What is required:
Copy the AKS scale-in text below between "Scaled from 4" and "Test D below).", inclusive, swapping in "scale-down policy" wherever "scale-in policy" appears.

Node Selection During AKS Scale-In

4 minute read · Updated: March 11, 2026

When scaling down an AKS node pool, which node gets deleted? The answer depends on how you trigger the scale-in and whether any nodes have been cordoned beforehand. We set up a test cluster and systematically explored every combination:

Scenario	Scale-In Method	Cordon First?
A	`az aks nodepool scale` (CLI)	No
B	`az aks nodepool scale` (CLI)	Yes
C	`terraform apply` (Terraform)	Yes
D	VMSS scale-in policy inspection	N/A
E	`az aks nodepool delete-machines`	N/A

Each cordon test ran three iterations — cordoning the oldest, middle, and newest node respectively — then checked which node was actually deleted.

Setup

Component	Details
Cluster	AKS v1.33.7, East US
System pool	2x Standard_D4ads_v5
GPU pool	4x Standard_ND96isr_H100_v5 (H100)
Workload	8 nginx replicas, topologySpreadConstraints = 2 per node
IaC	Terraform, azurerm provider v4.64.0

Results

Test A: Baseline — CLI Scale-Down, No Cordon

Scaled from 4 to 3 with no cordon applied.

Before	After	Deleted
vmss000000, vmss000001, vmss000002, vmss000003	vmss000000, vmss000001, vmss000002	vmss000003 (highest ID)

The node with the highest VMSS instance ID was deleted. This is consistent with the Default VMSS scale-in policy (see Test D below).

Test B: Cordon + CLI Scale-Down

Used az aks nodepool scale after cordoning one node:

Iteration	Cordoned Node	Deleted Node	Match?
1 (oldest)	vmss000001	vmss000001	YES
2 (middle)	vmss000004	vmss000004	YES
3 (newest)	vmss000006	vmss000006	YES

3/3 — cordoned node was always deleted, regardless of its position (oldest, middle, or newest). The cordon overrides the default “highest instance ID” behavior.

Test C: Cordon + Terraform Scale-Down

Used terraform apply -var "gpu_node_count=3" after cordoning one node:

Iteration	Cordoned Node	Deleted Node	Match?

Dataset extract:
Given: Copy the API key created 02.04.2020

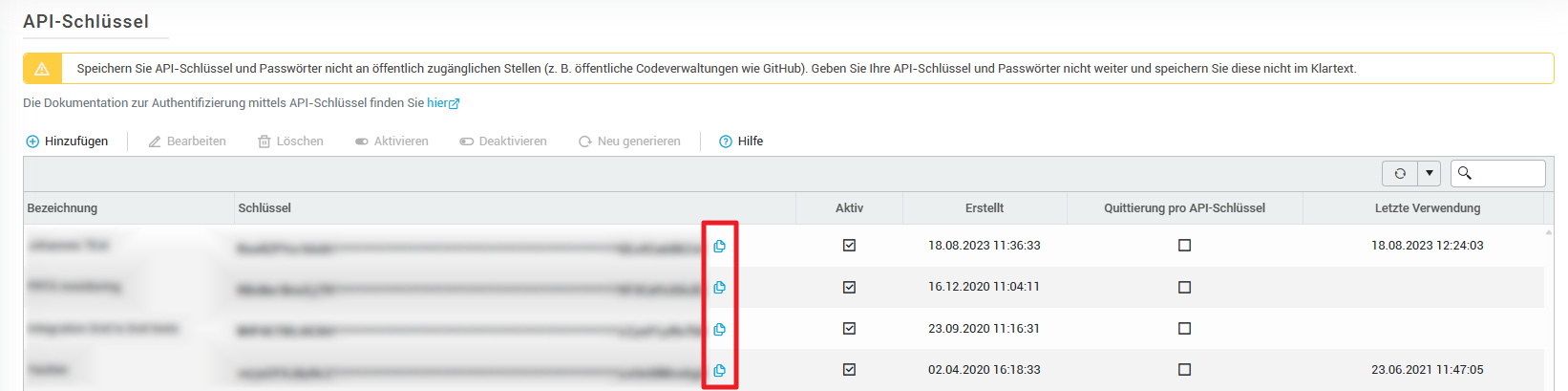Looking at the screenshot, I should pos(719,370).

Solved problem:
Scaled from 4 to 3 with no cordon applied.

Before	After	Deleted
vmss000000, vmss000001, vmss000002, vmss000003	vmss000000, vmss000001, vmss000002	vmss000003 (highest ID)

The node with the highest VMSS instance ID was deleted. This is consistent with the Default VMSS scale-down policy (see Test D below).